Darien Monk, the tea buyer at The Coffee and Tea Exchange in Wrigleyville, says drinking tea is healthy, but she cautions moderation when consuming the many botanicals used in herbal tea blends. She tells customers to do their research, since certain teas can counteract medications. | Rosa Reinemann Photo

Darien Monk, the tea buyer at The Coffee and Tea Exchange in the Wrigleyville neighborhood, said the locally owned retail store’s selection of teas has skyrocketed to nearly 200 items from the 30 to 40 on the shelves when she started working there 21 years ago.

She said she believes tea is healthy for everyday drinking, and that it’s just as beneficial as eating broccoli.

“Green tea has a bit of caffeine, but it’s good for energy,” Monk said. “You get a clean energy boost that doesn’t leave you with the caffeine crash that coffee does sometimes.”

However, Monk recommended moderation when consuming the many botanicals used in herbal tea blends. And she said she tells customers to do their research, since certain teas can counteract medications.

The message is getting across. The store’s “wellness tea sampler pack” was a huge seller during the Christmas season, she said.

Best sellers include teas made with herbs like nettle, lemon balm and raspberry leaf, and roots such as turmeric, ginger and dandelion.

“For example, our ‘sleep tea’ is a blend of mint, chamomile, catnip, lavender, lemon balm and green rooibos,” Monk said.

Doctors and nutritionists who’ve researched studies touting tea’s health effects say moderation is key.

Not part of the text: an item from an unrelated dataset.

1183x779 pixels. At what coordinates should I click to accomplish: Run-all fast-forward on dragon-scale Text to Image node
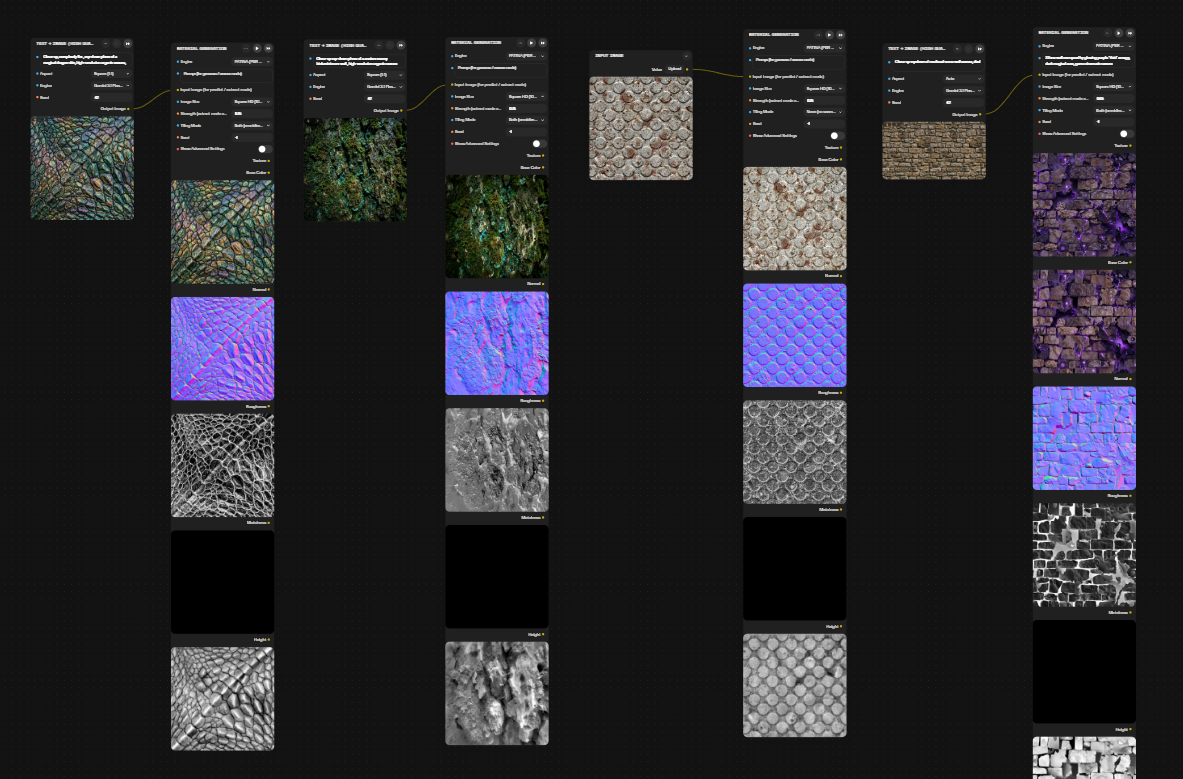[x=128, y=44]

Dr. Brian Hollett, a physician at SHIFT, a River North health and fitness membership venture that combines personalized training with medical care, cautions against the popular assumption that “if some is good, more must be better.”

“Absolutely continue to drink tea if you enjoy it – but remember that moderation and variety are the keys to a healthful diet,” he said.

Too much caffeinated tea can lead to headaches, difficulty sleeping and feelings of anxiety, said Hollett, who drinks a glass or two of hot green tea each month.

Howard Sesso, associate professor of medicine at Harvard Medical School, said while studies touted by the Tea Council of the USA show promising evidence of tea’s many health benefits, he doesn’t see the results as definitive evidence, partly because many of the studies were conducted in Asia, where tea is much more a part of people’s daily routines.

“It’s tricky,” Sesso said. “When people talk of the bio-active [health-promoting] compounds of tea, that’s typical of anything that comes directly from the tea leaf. Different teas have different amounts of these components. There’s not a one-size-fits-all [solution].”

Sesso said he wouldn’t “go out and start drinking six to eight cups of tea a day.”

Dr. Stephen Devries, a cardiologist and executive director of a Deerfield-based nutrition educational non-profit, said he drinks green tea several times a week.

Unsweetened tea should be considered “a small add-on” to one’s diet and a “great replacement for sugary drinks with empty calories and no redeeming value,” said Devries, of the Gaples Institute.

Sandra Guy is a local freelance writer.